→ **Excerpted passage**
FOR Second World War airmen who survived being shot down, baling out, crashing aircraft into the ground, ditching into water and evading the enemy on the run, life or death was a lottery.

Coming down by parachute, some airmen were machine-gunned. Many taken prisoner on the ground were executed. Yet amidst the chaos and misery of war, the kindness of strangers was found in unlikely places. Aircrew brought down in enemy territory could only survive with assistance from either local civilians or enemy forces.

In his new book Airmen’s Incredible Escapes (Pen and Sword), Bryn Evans presents dramatic accounts of survival by British, Commonwealth and American airmen who avoided or escaped capture and endured extreme elements, life-threatening wounds and starvation.

Says Bryn: “Allied air power made a major contribution to victory in the war. The cost in men and machines was horrific, with Bomber Command suffering 50per cent casualties. While many perished, others shot down over enemy territory or water overcame extraordinary danger.”

In one of the stories, a US fighter pilot bales out into dense jungle in New Guinea. After wandering for days lost and near delirious, Flight Lieutenant Gene Rehrer reached the point of collapse, when tribesmen carried him to their village, gave him water and food and, after a few days of rest, put him on a donkey and guided him to a European settlement.

Shot down over Japanese territory, into the mangrove swamps of a Burmese jungle, Flying Officer Barney Barnett wandered on ripped and ragged bare feet. After four days without food or water he was found by local villagers. At risk of certain death and their village being destroyed by the Japanese, they gave Barnett water, bathed him, then carried him across a river and handed him to an advance party of British troops.

Having parachuted down near the Dortmund-Ems canal in Germany, Flight Sergeant Harry Howard lay bleeding in a ditch. With a near severed arm, hip and back injuries, he was likely to bleed to death. A German farmer took him to his farmhouse and arranged for his transport to hospital.

Says Bryn: “Perhaps the most remarkable aspect of these stories is that so many airmen owed their survival to perfect strangers. Civilian ‘Helpers’ of shot-down airmen risked their lives and families. If caught, in Nazi-occupied Europe, it meant torture at the hands of the Gestapo to provide information on resistance members, and being sent to a concentration camp or executed. Helpers in all countries knew the risks they were taking. Their courage was just as incredible.”

→ **Goal of the exercise**
Answer these from the article on airmen's wartime escapes:
(a) What casualty rate did Bomber Command suffer, according to Bryn Evans?
(b) Near which canal did Flight Sergeant Harry Howard come down by parachute?
(c) To whom did the villagers hand over Flying Officer Barney Barnett?
The material isn't needed for this work.

→ **Given data**
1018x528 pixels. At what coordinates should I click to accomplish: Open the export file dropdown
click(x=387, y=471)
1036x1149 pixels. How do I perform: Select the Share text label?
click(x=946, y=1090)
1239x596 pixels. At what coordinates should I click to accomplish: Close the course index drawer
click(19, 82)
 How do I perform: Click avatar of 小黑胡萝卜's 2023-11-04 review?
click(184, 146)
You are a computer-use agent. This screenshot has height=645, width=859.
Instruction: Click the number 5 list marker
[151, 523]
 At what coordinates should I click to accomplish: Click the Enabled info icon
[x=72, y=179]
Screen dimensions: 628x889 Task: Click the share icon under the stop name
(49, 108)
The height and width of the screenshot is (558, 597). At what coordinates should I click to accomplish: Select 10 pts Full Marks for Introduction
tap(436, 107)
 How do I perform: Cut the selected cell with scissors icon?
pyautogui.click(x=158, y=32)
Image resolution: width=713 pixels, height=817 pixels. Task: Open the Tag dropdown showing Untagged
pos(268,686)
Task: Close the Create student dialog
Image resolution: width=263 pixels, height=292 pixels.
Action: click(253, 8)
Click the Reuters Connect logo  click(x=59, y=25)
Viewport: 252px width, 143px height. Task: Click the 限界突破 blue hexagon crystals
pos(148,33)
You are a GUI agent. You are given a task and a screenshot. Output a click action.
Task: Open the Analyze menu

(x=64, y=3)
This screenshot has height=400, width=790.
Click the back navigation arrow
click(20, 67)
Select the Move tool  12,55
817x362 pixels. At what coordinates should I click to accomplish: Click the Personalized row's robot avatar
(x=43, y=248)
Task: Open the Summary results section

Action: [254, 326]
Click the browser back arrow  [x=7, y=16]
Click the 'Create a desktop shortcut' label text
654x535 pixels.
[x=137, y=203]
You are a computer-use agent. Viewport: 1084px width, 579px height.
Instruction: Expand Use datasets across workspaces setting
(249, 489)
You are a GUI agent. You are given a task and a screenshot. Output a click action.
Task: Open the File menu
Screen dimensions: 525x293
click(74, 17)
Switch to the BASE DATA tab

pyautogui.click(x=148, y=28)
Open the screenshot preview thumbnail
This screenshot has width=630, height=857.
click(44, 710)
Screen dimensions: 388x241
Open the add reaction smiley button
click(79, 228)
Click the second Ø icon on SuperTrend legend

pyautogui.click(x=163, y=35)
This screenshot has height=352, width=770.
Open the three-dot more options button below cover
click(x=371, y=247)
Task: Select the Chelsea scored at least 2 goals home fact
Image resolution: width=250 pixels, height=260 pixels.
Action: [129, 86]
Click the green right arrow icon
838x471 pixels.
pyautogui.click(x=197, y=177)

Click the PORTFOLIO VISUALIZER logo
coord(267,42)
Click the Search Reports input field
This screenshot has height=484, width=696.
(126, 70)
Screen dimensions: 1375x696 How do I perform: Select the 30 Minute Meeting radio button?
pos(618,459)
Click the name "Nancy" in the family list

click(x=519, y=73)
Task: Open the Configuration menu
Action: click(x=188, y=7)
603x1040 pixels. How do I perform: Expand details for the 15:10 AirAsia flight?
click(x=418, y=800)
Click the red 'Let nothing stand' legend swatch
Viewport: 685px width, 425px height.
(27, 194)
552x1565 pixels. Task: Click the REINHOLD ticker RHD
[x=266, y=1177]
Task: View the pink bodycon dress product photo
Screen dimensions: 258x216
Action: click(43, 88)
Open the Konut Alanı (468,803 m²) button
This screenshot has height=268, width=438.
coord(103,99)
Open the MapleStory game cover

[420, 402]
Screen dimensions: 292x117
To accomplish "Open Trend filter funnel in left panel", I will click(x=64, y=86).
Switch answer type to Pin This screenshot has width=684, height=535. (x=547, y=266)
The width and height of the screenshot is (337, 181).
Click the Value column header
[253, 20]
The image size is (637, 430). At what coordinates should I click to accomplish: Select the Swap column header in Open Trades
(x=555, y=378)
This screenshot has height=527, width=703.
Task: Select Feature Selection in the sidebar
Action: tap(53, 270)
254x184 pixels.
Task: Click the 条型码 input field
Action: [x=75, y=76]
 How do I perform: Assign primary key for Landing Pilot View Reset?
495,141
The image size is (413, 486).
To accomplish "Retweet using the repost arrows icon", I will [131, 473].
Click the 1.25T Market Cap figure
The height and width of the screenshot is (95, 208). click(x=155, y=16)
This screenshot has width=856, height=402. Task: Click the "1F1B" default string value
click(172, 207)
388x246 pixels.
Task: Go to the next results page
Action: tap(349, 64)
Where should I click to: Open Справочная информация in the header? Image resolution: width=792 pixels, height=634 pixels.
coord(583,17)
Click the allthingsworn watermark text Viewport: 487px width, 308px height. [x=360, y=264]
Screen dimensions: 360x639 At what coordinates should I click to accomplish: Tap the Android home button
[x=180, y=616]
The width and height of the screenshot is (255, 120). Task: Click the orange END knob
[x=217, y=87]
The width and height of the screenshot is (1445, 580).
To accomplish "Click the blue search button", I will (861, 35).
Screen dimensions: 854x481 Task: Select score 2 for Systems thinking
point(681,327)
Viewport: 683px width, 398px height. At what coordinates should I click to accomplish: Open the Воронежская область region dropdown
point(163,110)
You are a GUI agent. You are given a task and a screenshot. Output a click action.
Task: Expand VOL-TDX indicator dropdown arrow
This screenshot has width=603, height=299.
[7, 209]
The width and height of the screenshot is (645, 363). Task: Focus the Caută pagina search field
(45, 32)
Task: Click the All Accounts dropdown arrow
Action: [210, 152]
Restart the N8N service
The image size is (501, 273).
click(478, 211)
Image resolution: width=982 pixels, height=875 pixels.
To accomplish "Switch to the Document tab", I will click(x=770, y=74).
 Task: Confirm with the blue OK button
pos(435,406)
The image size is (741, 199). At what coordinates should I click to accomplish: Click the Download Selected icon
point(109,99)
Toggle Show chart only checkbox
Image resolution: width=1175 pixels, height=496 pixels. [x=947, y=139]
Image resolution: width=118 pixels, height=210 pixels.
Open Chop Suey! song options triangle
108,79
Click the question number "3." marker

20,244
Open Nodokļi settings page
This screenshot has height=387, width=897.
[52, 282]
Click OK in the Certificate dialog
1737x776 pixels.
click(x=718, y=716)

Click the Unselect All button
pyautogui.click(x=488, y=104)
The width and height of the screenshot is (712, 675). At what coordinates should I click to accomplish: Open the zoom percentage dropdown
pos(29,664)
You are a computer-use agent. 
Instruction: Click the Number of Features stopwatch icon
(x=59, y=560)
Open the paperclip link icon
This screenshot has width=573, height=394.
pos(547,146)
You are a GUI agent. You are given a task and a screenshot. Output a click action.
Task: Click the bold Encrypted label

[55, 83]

→ **Answer section**
(a) 50 per cent.
(b) The Dortmund-Ems canal in Germany.
(c) An advance party of British troops.